The volatility in the currency market is a great leveler, and it is does not give special concessions to first time exporters and importers. Even the experienced entities suffer losses, if they rely entirely on guesswork, when it comes to FX rate fluctuation. If an entity does not proactively manage its FX transactions, the benefits of international trade will eventually get washed away.

Foreign Exchange Management Techniques

Several techniques are available for reducing short-term FX risk exposure, which are suitable for new-to-export SMEs or exporters who are exploring accepting payment in foreign currency. The FX instruments outlined below are available in all major currencies and are offered by numerous commercial banks and FX service providers.

However, some techniques may be impractical or cost prohibitive for certain SME exporters. 

1.  Cash-in-Advance in Foreign Currency

One-way exporters could avoid FX exposure is to demand cash-in-advance payment for foreign currency denominated sales. The exporters can then immediately calculate the expected net proceeds in home currency using the spot exchange rate, which is the current exchange rate of two currencies. 

2.  Natural Hedges

Another way to minimize FX risk exposure is to find natural hedges, that is, matching foreign currency receipts with foreign currency expenditures. For example, an Indian exporter who receives payment in euro from a French buyer may use euro for other purposes such as paying agents’ commissions or paying another French trading partner for supplies. If the euro receipts and payments are comparable in value, FX risk is minimized as the exporter will rarely need to convert euro into Indian rupee. The risk is further reduced if those euro denominated transactions are conducted on a regular basis.

3.  FX Forward Hedge

The most popular way of hedging FX risk is using a forward contract, which enables the exporter to sell a set amount of foreign currency at a pre-determined exchange rate at a pre-specified time in the future with a delivery date from three days to one year into the future. 

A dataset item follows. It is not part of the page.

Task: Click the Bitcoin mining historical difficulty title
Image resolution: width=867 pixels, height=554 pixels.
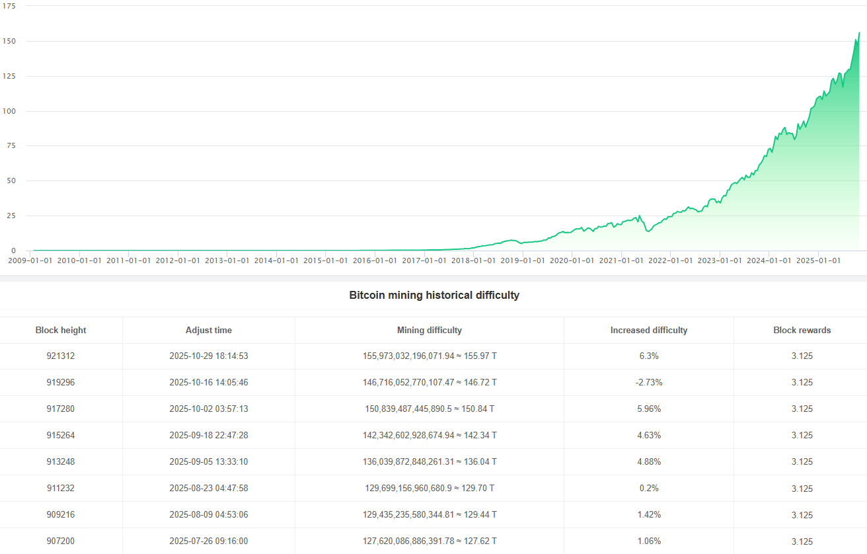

For example, an Indian exporter agrees to accept payment in dollar for 10,000 dollars’ worth of goods sold to an American company on a 60-day term. In fear of dollar exchange rate falling in the next 60 days, the Indian exporter engages in a forward contract today at the forward exchange rate of one dollar to 80 Indian rupees. 

This forward contract helps the Indian exporter minimize FX risk exposure by ensuring the conversion of 10,000 dollars to 8,00,000 Indian rupees, regardless of what happens to the dollar-rupee exchange rate in 60 days.

4.  FX Options Hedge

If an exporter has a large transaction quoted in foreign currency and/or there exists a significant time between quote and acceptance of the offer, an FX option may be worth considering. For an exporter, using FX option to hedge currency risk is like buying insurance against foreign currency depreciation. 

Under an FX option, the exporter acquires the right, but not the obligation, to exchange the foreign currency into home currency at a specified rate on or before the expiration date of the option. As opposed to a forward contract, the exporter who purchases an FX option must pay a premium, which is like an insurance premium. If the value of the foreign currency goes down, the exporter is protected from the loss. 

On the other hand, if the value of the foreign currency goes up, the exporter simply walks away from the option contract and sells the foreign currency at a more favorable rate in the spot market. While FX options provide flexibility, they are more costly than FX forward contracts.

Better Safe Than Sorry

Geo-political developments, monetary policy action, extreme weather events, default risk, etc. are some of the factors that bring wild swings in the currency market. If history is an accurate guide, such events will never cease to exist. To safeguard financial interests, entities involved in international trade should follow time-tested techniques.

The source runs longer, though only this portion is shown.